## [WHAT TO WORK ON]
1. In the minutes of the call on test suites, what reason does Dmitri Zagidulin give for YAML?
2. Please continue the test suite call minutes from their last line onward.

## [PROVIDED TEXT]
□ □ □ □
DID WG Topic Call on test suites — Minutes

Date: 2020-09-01

See also the Agenda and the IRC Log

Attendees

Present: Markus Sabadello, Orie Steele, Wayne Chang, Dmitri Zagidulin

Regrets:

Guests:

Chair: Brent Zundel

Scribe(s): Brent Zundel

Content:


Orie Steele: we have discussed this before. The last time was at the ff2f, and got through some resolutions
… i.e., it would be nice to be able to submit test results to a thing, especially if there was a docker container folks could run.
… we liked the idea of throwing stuff at a webserver and getting results.
… then there was some yaml vs json conversation.

Dmitri Zagidulin: the reason for YAML was - comments!

Orie Steele: so I sat down and wrote everything in JSON
… so now we have a docker container that runs a server that runs tests based on a JSON file you submit.
… there suggested input and outputs .
… it would assume your system is doing something that produces the inputs and outputs.
… it only took a couple of hours. I spend more time I wanted to get a pulse check of where we’re at.
… it checks a set of assertions

Wayne Chang: we just implemented a passing rust implementation of the VC test suite, it was really ergonomic.
… we wished it did more checking of signatures, etc., but it was a good interface.
… using docker as well sounds nice.

Manu Sporny: at a high level that sounds good. I think encapsulating the entire test suite in docker is good. That last time we talked it seemed that people wanted to have the docker container give an implementation some inputs, which would spit out outputs
… then the test suite will say whether the output is correct.
□ □ □ □
## [SUPPLIED INFORMATION]
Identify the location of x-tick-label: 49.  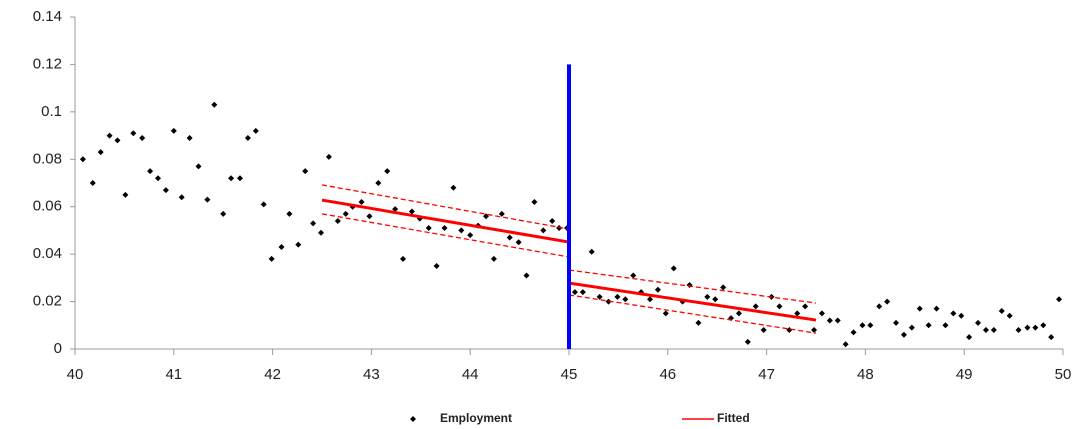
(964, 374).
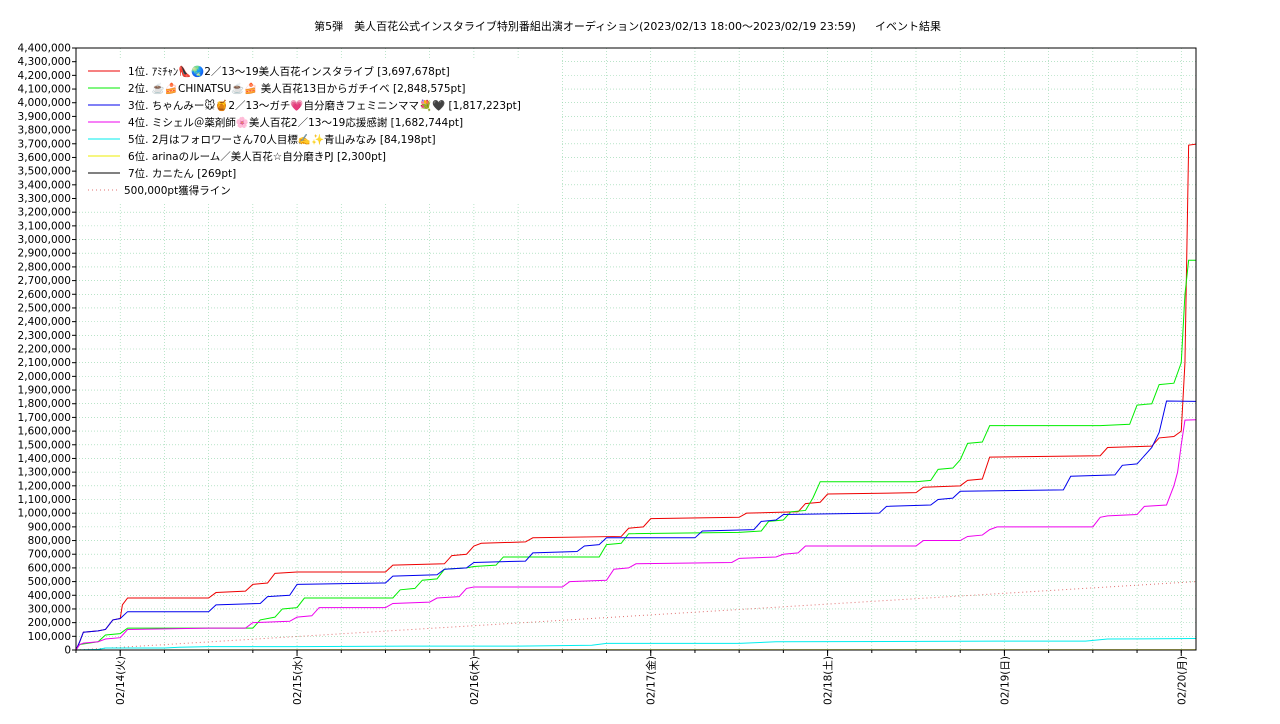  I want to click on x-tick-label: 02/15(水), so click(298, 680).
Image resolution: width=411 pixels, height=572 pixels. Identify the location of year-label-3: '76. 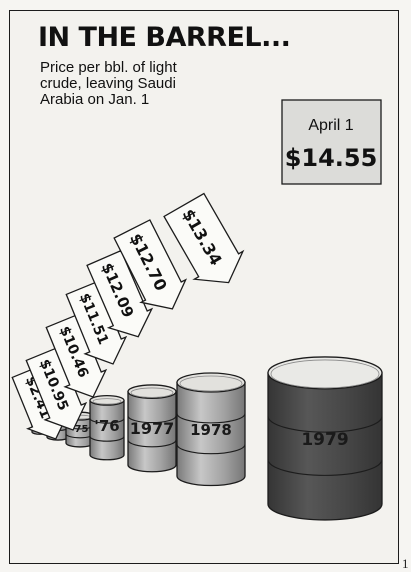
(106, 426).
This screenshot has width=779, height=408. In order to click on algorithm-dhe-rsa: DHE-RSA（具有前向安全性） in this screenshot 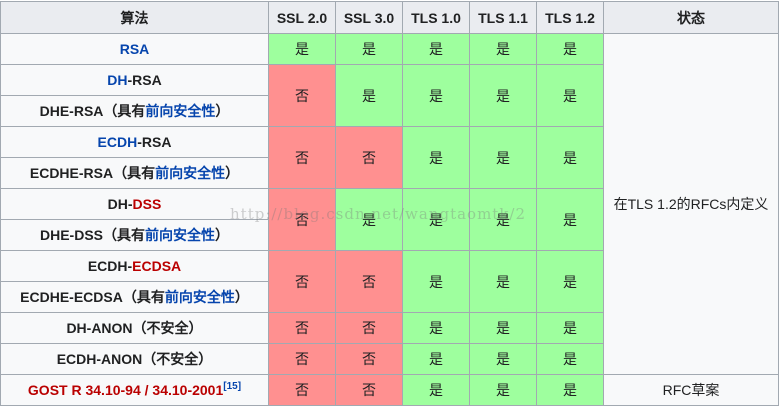, I will do `click(134, 111)`.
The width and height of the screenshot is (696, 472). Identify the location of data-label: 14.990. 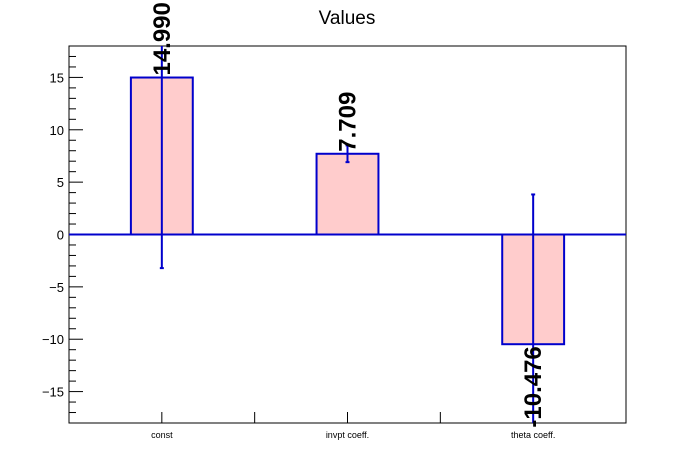
(162, 38).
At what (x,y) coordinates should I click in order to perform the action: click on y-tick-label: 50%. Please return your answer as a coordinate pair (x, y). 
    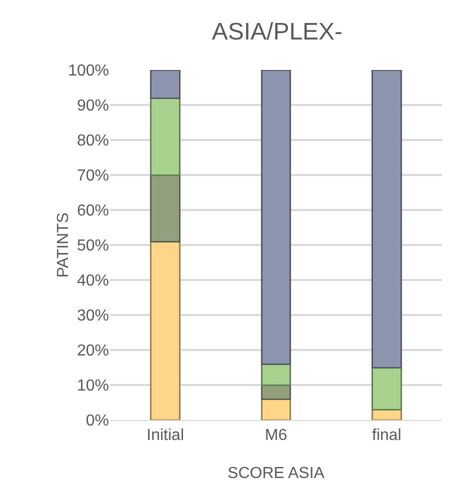
    Looking at the image, I should click on (92, 246).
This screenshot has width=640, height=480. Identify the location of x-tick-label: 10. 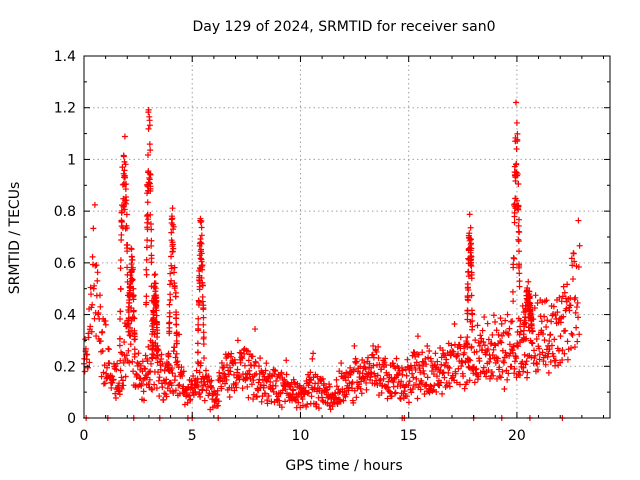
(301, 436).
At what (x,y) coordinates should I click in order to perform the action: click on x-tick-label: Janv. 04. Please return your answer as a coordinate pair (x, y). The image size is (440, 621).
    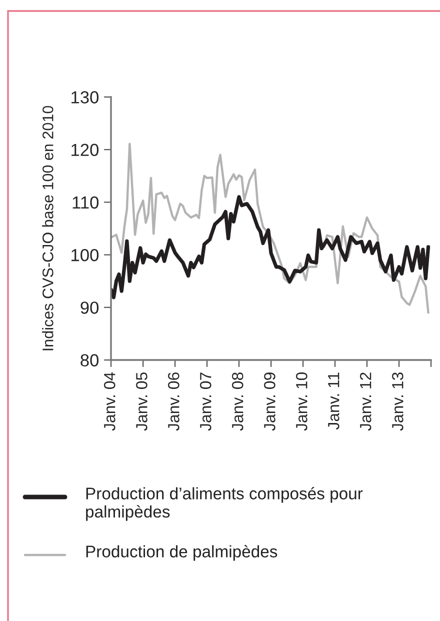
    Looking at the image, I should click on (110, 402).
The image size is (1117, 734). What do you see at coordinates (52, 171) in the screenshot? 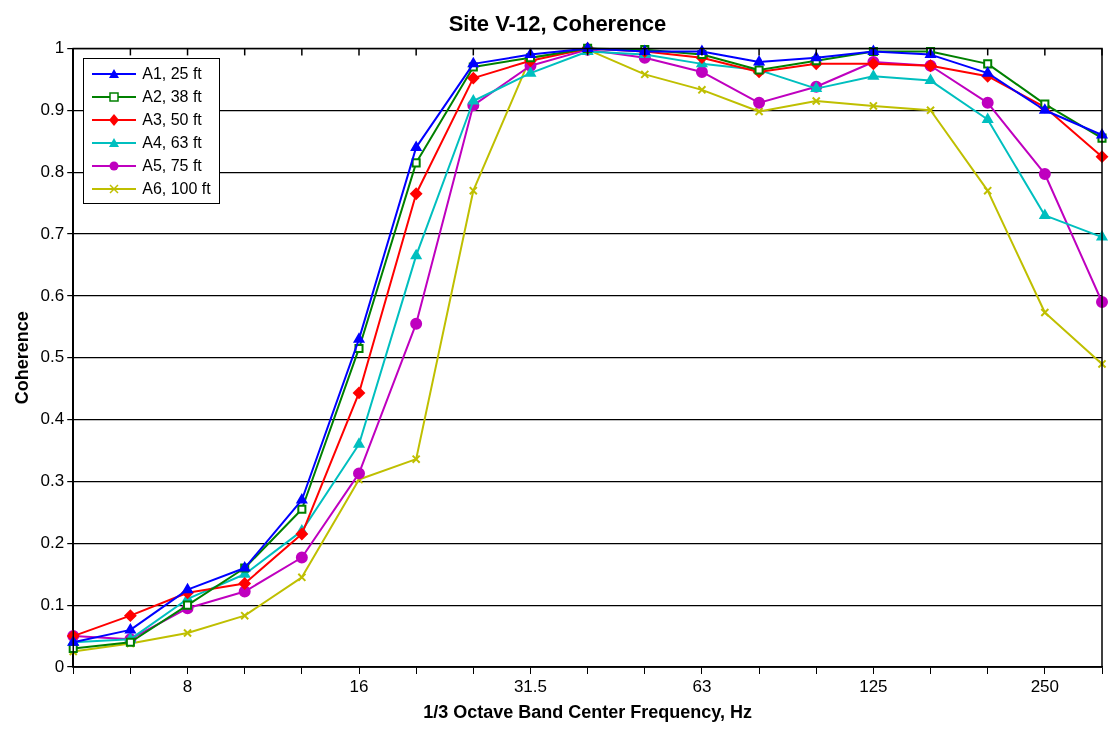
I see `y-tick-label: 0.8` at bounding box center [52, 171].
□ □ □ □
## [ANSWERS TO THE EXERCISES]
1. Comments.

2.
… but we may also want negative tests.
… it would help me if you could walk me through the details of the inputs and outputs.
… what are the details of how the invocation of the docker container happen

Markus Sabadello: I have similar questions
… feels like the container may need some parameters, where the implementation is and how does it communicate with the implementation

Orie Steele: we talked about a data model test suite and a callback style test suite. I did the former. the latter is way beyond what I have the tie to work on.
… there’s a test suite that conforms that a set of data matches expectations, output is a result of checking expectations.
… you can do that on any piece of data without external dependencies.
… then the call to resolve returns the proper outputs. If you have an implementation that can take those inputs and output those outputs.
… an implementer will need to write a framework to pass between the two.

Markus Sabadello: I don’t really understand.
… this doesn’t test a live implementation?

Orie Steele: correct
… the first thing you need to do is agree to a structure for inputs and outputs. Then the test asserts that the output matches what is expected.

Manu Sporny: it’s a bit flipped form what I thought. So if I had to do an implementation, and the test calls for btcr, then I need to do that.

Orie Steele: the implementer would need to submit a set of JSON files that the tests compare to the data model.

Manu Sporny: okay, that is what I thought.

Orie Steele: this let’s an implementer call the docker container with their new set of fixtures and show they’re compliant.
… a did method implementer needs to write some code that outputs fixtures that look write.

Manu Sporny: that works for producers, but what about producers?

Orie Steele: the scenario there is, the input is a DID, make sure the DID follows the abnf, then you get test results from that.
… I think it works for consumers as well, the scenario is described in JSON, we are responsible to make sure that the scenarios cover the normative statements in the spec.

Markus Sabadello: I think the VC test suite has different groupings for different options. For example the VC test suite can take a VC, a VP, or a JWT.
… for out scenarios, we need to check the did document syntax, etc.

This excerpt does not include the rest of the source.